→ **What you have to do**
Select every line containing the word "upload" from the material, and copy those lines.

→ **Material provided**
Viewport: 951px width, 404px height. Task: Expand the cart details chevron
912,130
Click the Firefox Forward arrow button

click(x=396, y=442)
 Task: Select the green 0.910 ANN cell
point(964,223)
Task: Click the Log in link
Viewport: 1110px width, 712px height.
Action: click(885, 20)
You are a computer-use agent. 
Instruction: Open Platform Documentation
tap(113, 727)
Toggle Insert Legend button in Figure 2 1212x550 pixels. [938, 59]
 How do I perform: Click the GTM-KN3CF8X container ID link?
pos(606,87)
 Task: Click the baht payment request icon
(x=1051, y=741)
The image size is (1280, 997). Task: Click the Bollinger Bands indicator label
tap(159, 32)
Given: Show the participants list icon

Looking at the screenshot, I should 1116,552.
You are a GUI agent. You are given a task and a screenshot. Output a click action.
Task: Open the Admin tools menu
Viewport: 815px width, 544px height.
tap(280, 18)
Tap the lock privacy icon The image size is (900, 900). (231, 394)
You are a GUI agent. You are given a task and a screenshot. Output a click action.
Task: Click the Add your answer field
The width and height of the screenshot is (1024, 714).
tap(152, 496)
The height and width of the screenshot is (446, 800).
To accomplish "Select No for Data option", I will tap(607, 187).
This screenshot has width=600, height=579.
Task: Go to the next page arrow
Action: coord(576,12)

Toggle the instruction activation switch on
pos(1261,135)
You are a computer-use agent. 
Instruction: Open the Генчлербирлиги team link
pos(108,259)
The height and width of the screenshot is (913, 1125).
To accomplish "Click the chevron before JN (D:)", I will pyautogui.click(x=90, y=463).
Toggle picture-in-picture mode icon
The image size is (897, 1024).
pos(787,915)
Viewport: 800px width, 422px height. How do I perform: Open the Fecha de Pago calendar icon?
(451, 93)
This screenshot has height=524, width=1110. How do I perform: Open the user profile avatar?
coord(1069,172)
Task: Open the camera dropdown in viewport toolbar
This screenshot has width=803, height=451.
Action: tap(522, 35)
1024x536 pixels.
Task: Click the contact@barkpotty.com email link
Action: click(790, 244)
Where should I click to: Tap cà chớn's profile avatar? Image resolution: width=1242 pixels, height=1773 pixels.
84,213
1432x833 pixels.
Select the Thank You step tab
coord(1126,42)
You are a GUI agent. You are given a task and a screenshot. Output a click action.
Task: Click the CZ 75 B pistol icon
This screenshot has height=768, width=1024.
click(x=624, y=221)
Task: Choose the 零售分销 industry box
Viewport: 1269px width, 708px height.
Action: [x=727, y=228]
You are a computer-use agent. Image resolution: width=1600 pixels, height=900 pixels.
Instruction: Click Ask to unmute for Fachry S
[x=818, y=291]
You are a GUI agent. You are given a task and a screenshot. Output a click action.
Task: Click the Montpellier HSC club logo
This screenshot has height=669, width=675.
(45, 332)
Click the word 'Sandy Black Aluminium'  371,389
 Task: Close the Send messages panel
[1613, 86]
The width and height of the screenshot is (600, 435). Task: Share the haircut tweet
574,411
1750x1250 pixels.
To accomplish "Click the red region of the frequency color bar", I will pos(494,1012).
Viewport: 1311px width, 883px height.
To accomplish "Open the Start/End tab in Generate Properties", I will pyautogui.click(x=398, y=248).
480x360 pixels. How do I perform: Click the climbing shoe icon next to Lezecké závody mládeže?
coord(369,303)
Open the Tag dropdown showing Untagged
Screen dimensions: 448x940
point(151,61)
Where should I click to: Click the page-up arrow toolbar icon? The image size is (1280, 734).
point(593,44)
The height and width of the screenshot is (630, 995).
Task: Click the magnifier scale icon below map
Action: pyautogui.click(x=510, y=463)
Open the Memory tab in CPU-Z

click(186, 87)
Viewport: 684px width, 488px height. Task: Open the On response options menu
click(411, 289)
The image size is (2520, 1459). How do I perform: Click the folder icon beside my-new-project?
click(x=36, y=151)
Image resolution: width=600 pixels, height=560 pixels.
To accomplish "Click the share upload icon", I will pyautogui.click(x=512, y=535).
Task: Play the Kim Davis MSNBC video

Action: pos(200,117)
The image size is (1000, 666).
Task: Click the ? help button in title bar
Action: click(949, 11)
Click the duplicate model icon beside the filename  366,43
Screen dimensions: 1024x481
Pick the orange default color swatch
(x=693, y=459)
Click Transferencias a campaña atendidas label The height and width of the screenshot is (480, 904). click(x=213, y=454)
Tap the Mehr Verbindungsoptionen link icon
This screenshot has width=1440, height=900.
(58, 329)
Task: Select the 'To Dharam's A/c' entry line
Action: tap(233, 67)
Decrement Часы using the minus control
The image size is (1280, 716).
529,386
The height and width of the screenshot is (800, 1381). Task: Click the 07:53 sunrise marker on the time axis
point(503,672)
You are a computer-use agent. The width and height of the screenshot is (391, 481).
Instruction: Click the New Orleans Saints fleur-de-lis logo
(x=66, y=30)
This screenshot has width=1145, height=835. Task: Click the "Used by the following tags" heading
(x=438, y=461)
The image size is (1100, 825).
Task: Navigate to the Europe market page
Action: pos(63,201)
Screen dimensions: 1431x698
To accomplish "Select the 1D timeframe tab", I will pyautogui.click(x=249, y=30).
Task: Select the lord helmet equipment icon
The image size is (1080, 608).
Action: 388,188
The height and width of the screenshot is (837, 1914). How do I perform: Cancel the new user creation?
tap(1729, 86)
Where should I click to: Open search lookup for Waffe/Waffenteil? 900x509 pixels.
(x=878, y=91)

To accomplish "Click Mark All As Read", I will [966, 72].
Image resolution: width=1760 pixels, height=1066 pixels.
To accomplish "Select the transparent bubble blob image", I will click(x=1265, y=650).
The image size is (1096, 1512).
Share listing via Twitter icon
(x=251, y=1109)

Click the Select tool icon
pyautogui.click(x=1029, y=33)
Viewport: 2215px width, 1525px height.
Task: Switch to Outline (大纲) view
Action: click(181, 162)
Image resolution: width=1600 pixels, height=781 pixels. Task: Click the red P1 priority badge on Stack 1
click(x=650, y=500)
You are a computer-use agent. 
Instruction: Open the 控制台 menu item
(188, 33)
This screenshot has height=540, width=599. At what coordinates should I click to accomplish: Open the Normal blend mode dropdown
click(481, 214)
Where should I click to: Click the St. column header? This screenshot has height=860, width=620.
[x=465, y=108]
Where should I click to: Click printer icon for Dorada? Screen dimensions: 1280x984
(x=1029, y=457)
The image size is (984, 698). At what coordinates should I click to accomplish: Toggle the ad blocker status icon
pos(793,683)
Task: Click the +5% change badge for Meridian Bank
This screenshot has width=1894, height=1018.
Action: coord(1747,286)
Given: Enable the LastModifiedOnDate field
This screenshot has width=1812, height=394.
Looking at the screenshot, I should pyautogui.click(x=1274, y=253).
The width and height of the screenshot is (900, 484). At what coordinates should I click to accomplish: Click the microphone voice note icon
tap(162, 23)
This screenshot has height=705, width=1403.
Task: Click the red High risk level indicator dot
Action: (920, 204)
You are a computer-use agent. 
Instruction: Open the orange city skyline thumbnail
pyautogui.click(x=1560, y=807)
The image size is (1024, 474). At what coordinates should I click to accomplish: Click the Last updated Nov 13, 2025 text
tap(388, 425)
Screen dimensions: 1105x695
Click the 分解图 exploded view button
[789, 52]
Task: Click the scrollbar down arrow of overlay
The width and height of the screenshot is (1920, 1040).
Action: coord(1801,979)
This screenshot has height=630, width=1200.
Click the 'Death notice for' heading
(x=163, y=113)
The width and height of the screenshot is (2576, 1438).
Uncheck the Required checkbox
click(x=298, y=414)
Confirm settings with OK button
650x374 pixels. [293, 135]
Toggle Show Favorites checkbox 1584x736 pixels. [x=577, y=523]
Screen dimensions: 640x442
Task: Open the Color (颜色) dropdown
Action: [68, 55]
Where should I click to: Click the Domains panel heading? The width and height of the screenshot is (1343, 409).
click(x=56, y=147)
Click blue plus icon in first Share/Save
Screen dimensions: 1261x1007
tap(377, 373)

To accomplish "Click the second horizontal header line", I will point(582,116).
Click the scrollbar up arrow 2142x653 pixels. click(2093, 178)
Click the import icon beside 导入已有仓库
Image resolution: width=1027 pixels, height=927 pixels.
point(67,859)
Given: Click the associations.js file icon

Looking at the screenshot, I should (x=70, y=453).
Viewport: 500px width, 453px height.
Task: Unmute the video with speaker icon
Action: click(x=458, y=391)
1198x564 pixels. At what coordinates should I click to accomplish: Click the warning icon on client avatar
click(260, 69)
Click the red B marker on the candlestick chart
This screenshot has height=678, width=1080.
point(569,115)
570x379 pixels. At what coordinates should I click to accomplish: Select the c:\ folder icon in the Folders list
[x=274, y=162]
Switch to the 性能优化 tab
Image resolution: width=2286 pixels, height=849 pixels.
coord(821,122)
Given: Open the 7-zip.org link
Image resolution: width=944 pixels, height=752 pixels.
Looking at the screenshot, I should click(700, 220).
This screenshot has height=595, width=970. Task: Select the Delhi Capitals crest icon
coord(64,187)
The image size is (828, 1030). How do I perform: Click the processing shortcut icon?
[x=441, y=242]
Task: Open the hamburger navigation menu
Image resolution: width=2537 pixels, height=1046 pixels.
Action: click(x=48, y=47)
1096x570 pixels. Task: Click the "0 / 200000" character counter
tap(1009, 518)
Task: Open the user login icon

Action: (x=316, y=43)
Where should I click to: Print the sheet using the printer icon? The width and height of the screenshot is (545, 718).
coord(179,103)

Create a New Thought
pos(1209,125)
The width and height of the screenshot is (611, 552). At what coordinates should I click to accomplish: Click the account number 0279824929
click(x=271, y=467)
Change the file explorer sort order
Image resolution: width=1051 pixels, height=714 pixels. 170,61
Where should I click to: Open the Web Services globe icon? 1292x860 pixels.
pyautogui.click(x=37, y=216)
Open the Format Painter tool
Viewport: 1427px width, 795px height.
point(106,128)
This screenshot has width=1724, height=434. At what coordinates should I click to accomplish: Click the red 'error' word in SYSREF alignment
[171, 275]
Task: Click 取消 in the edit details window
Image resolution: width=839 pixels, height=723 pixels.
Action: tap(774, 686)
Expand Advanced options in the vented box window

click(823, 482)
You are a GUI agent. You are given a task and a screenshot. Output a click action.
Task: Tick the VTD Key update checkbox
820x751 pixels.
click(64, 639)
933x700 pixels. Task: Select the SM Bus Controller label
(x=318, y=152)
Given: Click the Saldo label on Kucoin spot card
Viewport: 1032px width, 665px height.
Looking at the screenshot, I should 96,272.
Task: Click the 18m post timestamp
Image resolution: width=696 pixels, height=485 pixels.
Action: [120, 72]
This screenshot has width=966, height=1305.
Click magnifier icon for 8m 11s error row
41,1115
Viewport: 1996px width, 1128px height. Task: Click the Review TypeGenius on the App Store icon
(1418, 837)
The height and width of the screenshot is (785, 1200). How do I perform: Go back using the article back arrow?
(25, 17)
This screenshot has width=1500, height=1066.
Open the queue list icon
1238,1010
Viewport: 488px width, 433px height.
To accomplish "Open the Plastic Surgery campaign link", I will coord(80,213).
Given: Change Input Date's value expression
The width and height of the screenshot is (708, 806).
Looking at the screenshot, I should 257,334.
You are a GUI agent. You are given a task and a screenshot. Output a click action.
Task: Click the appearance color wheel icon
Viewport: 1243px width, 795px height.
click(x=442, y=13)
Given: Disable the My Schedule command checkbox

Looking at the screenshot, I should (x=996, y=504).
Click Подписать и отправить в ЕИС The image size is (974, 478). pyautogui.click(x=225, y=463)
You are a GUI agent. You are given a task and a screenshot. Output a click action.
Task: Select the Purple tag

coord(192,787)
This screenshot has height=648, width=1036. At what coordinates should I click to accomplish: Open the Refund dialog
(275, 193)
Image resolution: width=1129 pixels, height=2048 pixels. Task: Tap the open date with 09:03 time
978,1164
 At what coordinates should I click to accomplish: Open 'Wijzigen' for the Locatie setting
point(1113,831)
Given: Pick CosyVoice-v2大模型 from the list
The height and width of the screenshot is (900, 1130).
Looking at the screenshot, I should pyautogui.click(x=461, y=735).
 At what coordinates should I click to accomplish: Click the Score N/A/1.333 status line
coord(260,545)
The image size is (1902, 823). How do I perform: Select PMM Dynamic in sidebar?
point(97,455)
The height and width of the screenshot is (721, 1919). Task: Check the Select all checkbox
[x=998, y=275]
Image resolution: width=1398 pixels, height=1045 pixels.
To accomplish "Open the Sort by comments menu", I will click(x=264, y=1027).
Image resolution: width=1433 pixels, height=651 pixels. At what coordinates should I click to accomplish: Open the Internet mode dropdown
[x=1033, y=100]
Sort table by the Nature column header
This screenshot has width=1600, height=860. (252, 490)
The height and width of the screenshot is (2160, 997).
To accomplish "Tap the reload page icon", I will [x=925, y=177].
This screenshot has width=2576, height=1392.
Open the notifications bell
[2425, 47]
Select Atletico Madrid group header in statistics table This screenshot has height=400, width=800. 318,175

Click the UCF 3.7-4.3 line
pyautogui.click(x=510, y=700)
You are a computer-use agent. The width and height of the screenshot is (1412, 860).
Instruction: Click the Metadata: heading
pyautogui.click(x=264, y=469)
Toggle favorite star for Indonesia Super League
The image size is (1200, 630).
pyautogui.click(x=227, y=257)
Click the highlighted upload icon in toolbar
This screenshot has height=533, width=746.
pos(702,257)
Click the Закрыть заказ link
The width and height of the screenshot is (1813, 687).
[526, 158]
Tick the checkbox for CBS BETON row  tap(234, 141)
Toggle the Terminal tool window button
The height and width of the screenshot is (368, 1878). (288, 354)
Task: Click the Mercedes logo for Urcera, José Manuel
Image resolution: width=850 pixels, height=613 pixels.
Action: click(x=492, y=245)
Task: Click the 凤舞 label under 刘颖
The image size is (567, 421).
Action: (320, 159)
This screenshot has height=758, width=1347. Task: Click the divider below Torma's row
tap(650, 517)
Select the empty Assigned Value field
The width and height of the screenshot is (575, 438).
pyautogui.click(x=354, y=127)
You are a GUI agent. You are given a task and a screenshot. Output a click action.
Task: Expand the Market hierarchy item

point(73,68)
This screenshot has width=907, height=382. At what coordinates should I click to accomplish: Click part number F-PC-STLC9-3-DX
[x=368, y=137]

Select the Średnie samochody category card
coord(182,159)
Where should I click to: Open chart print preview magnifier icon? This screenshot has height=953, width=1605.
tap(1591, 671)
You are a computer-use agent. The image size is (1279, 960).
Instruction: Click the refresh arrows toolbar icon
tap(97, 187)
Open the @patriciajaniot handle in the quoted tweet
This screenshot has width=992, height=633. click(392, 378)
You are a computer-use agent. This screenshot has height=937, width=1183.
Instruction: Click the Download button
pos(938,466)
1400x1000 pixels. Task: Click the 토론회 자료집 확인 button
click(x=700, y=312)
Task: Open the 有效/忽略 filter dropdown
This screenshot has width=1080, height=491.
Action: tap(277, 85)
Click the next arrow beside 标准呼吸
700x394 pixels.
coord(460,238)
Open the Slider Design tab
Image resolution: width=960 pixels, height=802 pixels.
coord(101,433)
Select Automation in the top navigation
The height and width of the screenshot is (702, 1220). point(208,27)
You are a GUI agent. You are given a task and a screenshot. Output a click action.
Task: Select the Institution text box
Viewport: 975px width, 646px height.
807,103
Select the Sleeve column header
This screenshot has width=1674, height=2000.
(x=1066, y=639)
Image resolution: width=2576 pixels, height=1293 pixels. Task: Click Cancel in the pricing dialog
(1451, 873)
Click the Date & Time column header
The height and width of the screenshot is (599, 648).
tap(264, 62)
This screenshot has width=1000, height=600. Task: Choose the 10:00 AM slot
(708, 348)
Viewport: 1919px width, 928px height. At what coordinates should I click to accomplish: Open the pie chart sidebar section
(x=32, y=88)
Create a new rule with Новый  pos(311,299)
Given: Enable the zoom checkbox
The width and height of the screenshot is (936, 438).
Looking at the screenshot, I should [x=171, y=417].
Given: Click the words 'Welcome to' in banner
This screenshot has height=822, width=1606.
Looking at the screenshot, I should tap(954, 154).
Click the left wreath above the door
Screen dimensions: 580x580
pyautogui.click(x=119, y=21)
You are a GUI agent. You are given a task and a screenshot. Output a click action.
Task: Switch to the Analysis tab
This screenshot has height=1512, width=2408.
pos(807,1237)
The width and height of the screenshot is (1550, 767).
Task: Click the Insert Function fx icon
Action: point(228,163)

→ **Reply**
To accomplish "Click the share upload icon", I will pyautogui.click(x=512, y=535).
Click the highlighted upload icon in toolbar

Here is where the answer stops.